■ Task description: Turn the listing below into a Markdown table with two columns, "No." and "Text". Number the rows in order, give each line of the listing its own row, and leave out blank lines.

Part of a data file:
········

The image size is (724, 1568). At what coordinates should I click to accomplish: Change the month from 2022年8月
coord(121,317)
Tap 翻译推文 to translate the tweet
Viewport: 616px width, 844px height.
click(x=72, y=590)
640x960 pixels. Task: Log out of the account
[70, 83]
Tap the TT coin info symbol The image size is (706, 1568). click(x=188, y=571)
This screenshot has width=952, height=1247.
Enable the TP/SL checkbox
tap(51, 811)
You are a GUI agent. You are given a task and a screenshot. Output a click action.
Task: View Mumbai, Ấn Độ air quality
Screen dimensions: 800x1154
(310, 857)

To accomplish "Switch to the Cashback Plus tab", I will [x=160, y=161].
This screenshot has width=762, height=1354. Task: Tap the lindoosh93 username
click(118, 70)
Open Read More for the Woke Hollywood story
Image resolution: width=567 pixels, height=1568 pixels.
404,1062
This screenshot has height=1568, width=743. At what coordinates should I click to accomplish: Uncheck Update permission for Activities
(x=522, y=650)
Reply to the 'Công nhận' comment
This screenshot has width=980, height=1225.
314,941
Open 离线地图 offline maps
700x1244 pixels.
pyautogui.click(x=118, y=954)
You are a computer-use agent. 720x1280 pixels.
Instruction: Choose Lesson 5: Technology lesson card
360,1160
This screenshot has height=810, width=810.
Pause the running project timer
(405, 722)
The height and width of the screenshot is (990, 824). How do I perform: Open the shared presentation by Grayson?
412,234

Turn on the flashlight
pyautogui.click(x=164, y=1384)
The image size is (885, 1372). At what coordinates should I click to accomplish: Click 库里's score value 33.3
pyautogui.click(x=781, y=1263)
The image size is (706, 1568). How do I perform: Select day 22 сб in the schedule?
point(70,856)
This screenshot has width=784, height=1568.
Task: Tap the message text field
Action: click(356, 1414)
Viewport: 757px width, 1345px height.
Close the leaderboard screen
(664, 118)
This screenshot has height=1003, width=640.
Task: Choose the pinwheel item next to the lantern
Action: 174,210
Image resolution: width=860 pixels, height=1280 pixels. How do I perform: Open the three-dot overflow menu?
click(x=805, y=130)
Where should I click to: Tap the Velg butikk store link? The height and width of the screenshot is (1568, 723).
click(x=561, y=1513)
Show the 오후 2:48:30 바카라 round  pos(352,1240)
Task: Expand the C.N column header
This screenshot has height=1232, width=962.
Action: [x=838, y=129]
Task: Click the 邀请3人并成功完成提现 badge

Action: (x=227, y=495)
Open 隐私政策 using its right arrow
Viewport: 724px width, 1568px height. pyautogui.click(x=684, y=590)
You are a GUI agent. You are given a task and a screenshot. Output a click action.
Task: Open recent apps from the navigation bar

········

■ Reply to the exercise:
| No. | Text |
|---|---|
| 1 | The image size is (724, 1568). At what coordinates should I click to accomplish: Change the month from 2022年8月 |
| 2 | coord(121,317) |
| 3 | Tap 翻译推文 to translate the tweet |
| 4 | Viewport: 616px width, 844px height. |
| 5 | click(x=72, y=590) |
| 6 | 640x960 pixels. Task: Log out of the account |
| 7 | [70, 83] |
| 8 | Tap the TT coin info symbol The image size is (706, 1568). click(x=188, y=571) |
| 9 | This screenshot has width=952, height=1247. |
| 10 | Enable the TP/SL checkbox |
| 11 | tap(51, 811) |
| 12 | You are a GUI agent. You are given a task and a screenshot. Output a click action. |
| 13 | Task: View Mumbai, Ấn Độ air quality |
| 14 | Screen dimensions: 800x1154 |
| 15 | (310, 857) |
| 16 | To accomplish "Switch to the Cashback Plus tab", I will [x=160, y=161]. |
| 17 | This screenshot has width=762, height=1354. Task: Tap the lindoosh93 username |
| 18 | click(118, 70) |
| 19 | Open Read More for the Woke Hollywood story |
| 20 | Image resolution: width=567 pixels, height=1568 pixels. |
| 21 | 404,1062 |
| 22 | This screenshot has height=1568, width=743. At what coordinates should I click to accomplish: Uncheck Update permission for Activities |
| 23 | (x=522, y=650) |
| 24 | Reply to the 'Công nhận' comment |
| 25 | This screenshot has width=980, height=1225. |
| 26 | 314,941 |
| 27 | Open 离线地图 offline maps |
| 28 | 700x1244 pixels. |
| 29 | pyautogui.click(x=118, y=954) |
| 30 | You are a computer-use agent. 720x1280 pixels. |
| 31 | Instruction: Choose Lesson 5: Technology lesson card |
| 32 | 360,1160 |
| 33 | This screenshot has height=810, width=810. |
| 34 | Pause the running project timer |
| 35 | (405, 722) |
| 36 | The height and width of the screenshot is (990, 824). How do I perform: Open the shared presentation by Grayson? |
| 37 | 412,234 |
| 38 | Turn on the flashlight |
| 39 | pyautogui.click(x=164, y=1384) |
| 40 | The image size is (885, 1372). At what coordinates should I click to accomplish: Click 库里's score value 33.3 |
| 41 | pyautogui.click(x=781, y=1263) |
| 42 | The image size is (706, 1568). How do I perform: Select day 22 сб in the schedule? |
| 43 | point(70,856) |
| 44 | This screenshot has width=784, height=1568. |
| 45 | Task: Tap the message text field |
| 46 | Action: click(356, 1414) |
| 47 | Viewport: 757px width, 1345px height. |
| 48 | Close the leaderboard screen |
| 49 | (664, 118) |
| 50 | This screenshot has height=1003, width=640. |
| 51 | Task: Choose the pinwheel item next to the lantern |
| 52 | Action: 174,210 |
| 53 | Image resolution: width=860 pixels, height=1280 pixels. How do I perform: Open the three-dot overflow menu? |
| 54 | click(x=805, y=130) |
| 55 | Where should I click to: Tap the Velg butikk store link? The height and width of the screenshot is (1568, 723). |
| 56 | click(x=561, y=1513) |
| 57 | Show the 오후 2:48:30 바카라 round  pos(352,1240) |
| 58 | Task: Expand the C.N column header |
| 59 | This screenshot has height=1232, width=962. |
| 60 | Action: [x=838, y=129] |
| 61 | Task: Click the 邀请3人并成功完成提现 badge |
| 62 | Action: (x=227, y=495) |
| 63 | Open 隐私政策 using its right arrow |
| 64 | Viewport: 724px width, 1568px height. pyautogui.click(x=684, y=590) |
| 65 | You are a GUI agent. You are given a task and a screenshot. Output a click action. |
| 66 | Task: Open recent apps from the navigation bar |